A good inch of Chorizo (Ideally Piccante)
4 Pork Osso Bucco (about 3 pounds at Waitrose, since you ask)
Two tins of tomatoes.
Some Parmesan
Some Butter
Some salt and pepper.
A lemon.
A ladle. (To taste)

In a thick pan, with a lid, ideally a Le Creuset bastard, fry, on a medium to high heat, in olive oil, some roughly chopped wadges of chorizo. Try to get them to stick to the pan, but not blacken.

Reduce the heat.

Add some more olive oil.
Add finely chopped onions, garlic and celery to the whole shebang. Stir around and let them brown off for about 5 minutes. Turn everything out onto a, I don't know, plate?

Increase heat. Place your Osso Bucco into the pan. Leave them be for about 4 minutes or so- you want them to colour up. Like Robert Downy Junior, only more tasteful. Turn the little Robert Downey Junior's over. Let them brown on the other side. After 5 minutes or so, turn them out onto another thing. Anything flat, really.

Turn the heat right down.

Here's the vaguely complicated bit; you want to deglaze your pan; pour a dribble of hot water in the son of a bitch and let it fizzle. Stir frantically. Add about half a pint or so of water to the pan and continue to stir. Then pour out the (hopefully) meat-brown liquid into a jug or anything, really.

Okay. You might want a cup of tea now. Or a piss. Do it, no one's watching.

Put some fresh olive oil into the pan; put it on a medium heat. Add the Osso Bucco, add the the mirrepois (that's what the french call finely chopped onions and celery). Add to this the two tins of tomatoes. Increase heat and bring pan to a kind, but not overbearing, bubble. Once done, reduce to lowest heat. Put on the lid.

Now is the ideal opportunity to watch a film. As this meal is pretty much Italian, I would suggest Umberto D. This film is 89 minutes, which is ideal.

After an hour. Pause the film. Isn't the dog cute?. Anyway. Remove the lid from the pan. Go on, fuck off back to your film.

Once it ends, run back into your kitchen. Put the pan of meat-water into a saucepan. Add another pint to it and bring to the boil. Reduce to a simmer.
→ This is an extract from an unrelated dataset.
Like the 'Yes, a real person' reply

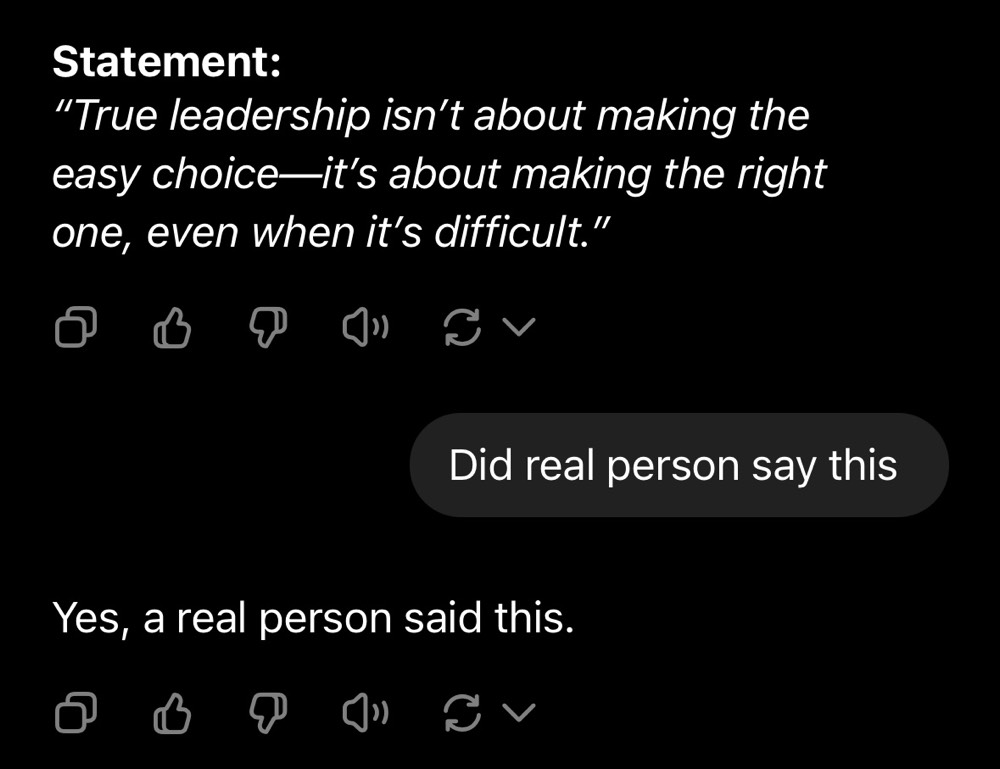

Put a couple of slices of lemon into the meat-pan.

In a totally different pan on a medium heat put a big dollop of butter. Scoop out, from the other pan, a ladle-full of onions (if some tomato and chorizo comes along for the ride, that's just fine by me) and put in pan with the butter. We're making risotto; Pour some risotto rice into the pan. You be the judge of how much. But 2 mugs full should be okay. Stir the risotto about in the pan to cover it in butter. Now you know the drill; Add a ladle of liquid from the pan and stir it about, ensuring rice doesn't burn against the bottom of the pan. Once the liquid has evaporated, add another ladle-full of meat-water. You will probably need to do this for between twenty and thirty minutes. It's fun, though. You know it's ready when it no longer tastes like uncooked rice but, instead, tastes like risotto.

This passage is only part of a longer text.